Hoy por hoy, para ser tan ‘play’ como Tomás y Jerónimo, es necesario vestirse como si uno fuera estudiante de la Pedagógica

Daniel Samper Ospina
29 de noviembre de 2008

Hace algunos días amanecí con ganas de montar un negocio que diera tanta rentabilidad como las pirámides. Se me ocurrió comprar artesanías en un caserío lejano y venderlas en el norte de Bogotá 300 veces más caras.

En un rapto de inspiración, comprendí que la clave sería asociarme con los hijos del Presidente: finalmente a ellos les ponen más atención que a cualquier hijo de vecino: ¿o alguien cree que un magnate, o un ministro, o un banquero le pasa al teléfono a cualquier David Murcia desconocido que llame desde Putumayo? En cambio, con ellos de socios la empresa nace con contactos, nadie es capaz de negar un préstamo y uno tiene línea directa con Palacio: con Palacio de Nariño, no con Palacio el ministro de Protección Social, porque con él tenía línea directa hasta Yidis, y eso no tiene gracia.

Como no tenemos amigos en común, tuve que estudiar muy bien los gustos y las manías de los hijos del Presidente para acercarme a ellos y hacerles la propuesta.
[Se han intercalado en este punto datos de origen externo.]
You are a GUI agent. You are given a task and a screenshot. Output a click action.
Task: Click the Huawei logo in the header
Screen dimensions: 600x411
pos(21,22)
Necesitaba mimetizarme en su mundo social, ir a donde van, entrar a su hábitat.

De modo que tomé una revista de farándula y analicé durante un buen tiempo las páginas sociales, en las que salen con mucha frecuencia los dos.

Traté de no detenerme en las fotos que me podían distraer de mi objetivo, aunque fue inevitable no observar una imagen de la doctora Martha Lucía Ramírez en bikini caminando por las playas de Cartagena, y otra del doctor Camilo Sánchez metido en el mar con un grueso suéter de lana lleno de motas. Reconozco que tuve que mirarlo dos veces para darme cuenta de que el senador en realidad estaba sin camisa. Solo que, al igual que sucede con el yeti, su exuberancia capilar se presta para equívocos.
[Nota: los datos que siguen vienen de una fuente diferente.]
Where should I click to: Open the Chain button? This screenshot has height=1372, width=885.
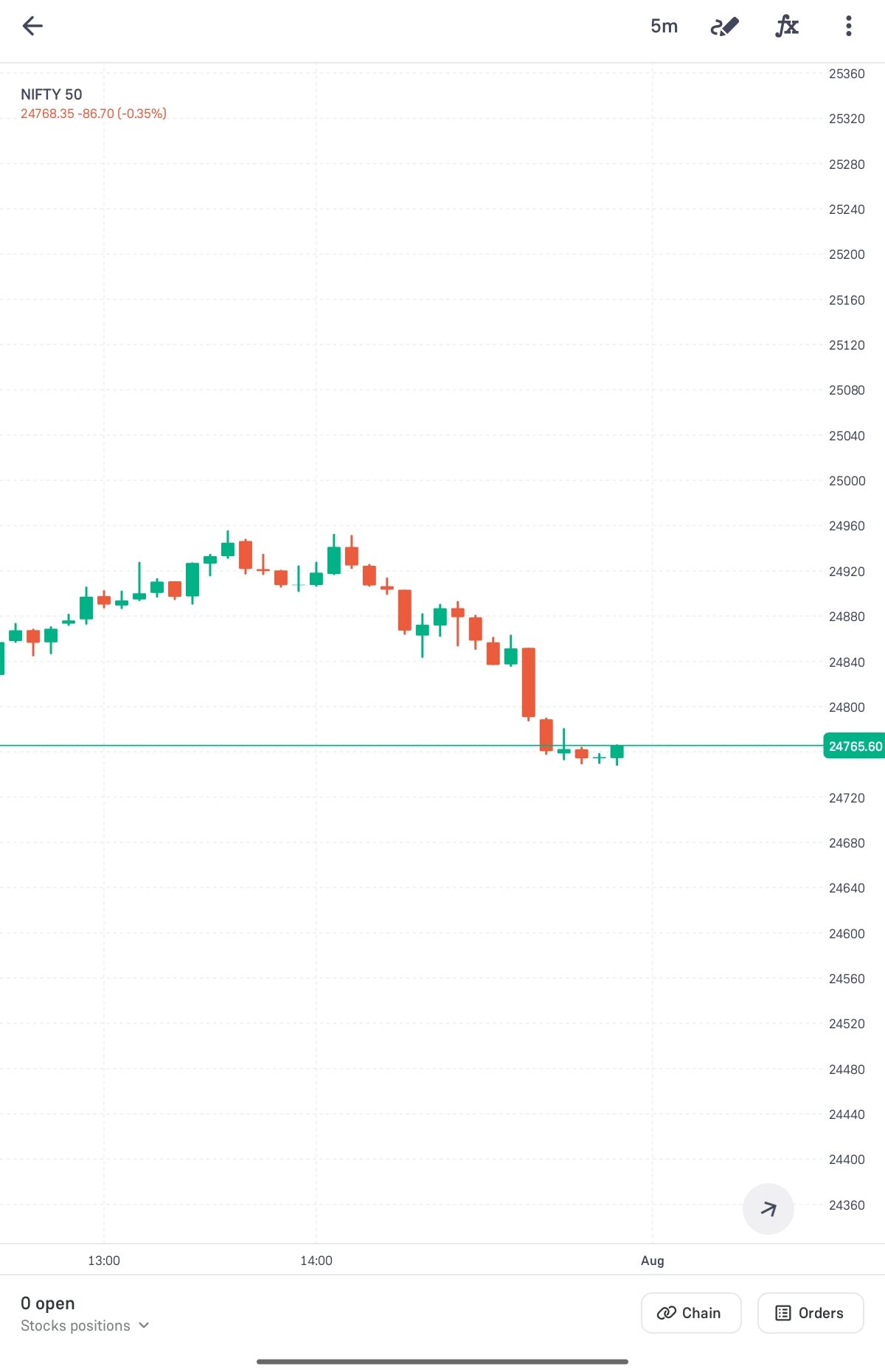pyautogui.click(x=691, y=1313)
Con esfuerzo llegué a las fotos que necesitaba para descifrar el mundo de los hijos del Presidente: las de la gente joven y cool que acomodan en las zonas VIP de los bares al lado de ellos.

Pero digo la verdad: todo ese mundo me decepcionó. Hoy por hoy, para ser tan play como Tomás y Jerónimo, es necesario vestirse como si uno fuera estudiante de la Pedagógica: andar de mochila y ponerse jeans raídos, franelas ajustadas, tenis viejos y unos chales de cuadros que bien podrían usar los miembros de Los Chalchaleros.

A pesar de ese primer impacto, no desfallecí. Fui a una discoteca que se llama Cha cha, y allí mismo di lo mejor de mí para ser cool: aprendí a oír música electrónica mientras decía con aires de profundidad que la Sierra Nevada es muy bella, tomé trago con Red Bull, les dije a unas modelos del Body Channel que tenía un taita amigo que hacía yagé y fui a una fiesta de pareos en Cartagena.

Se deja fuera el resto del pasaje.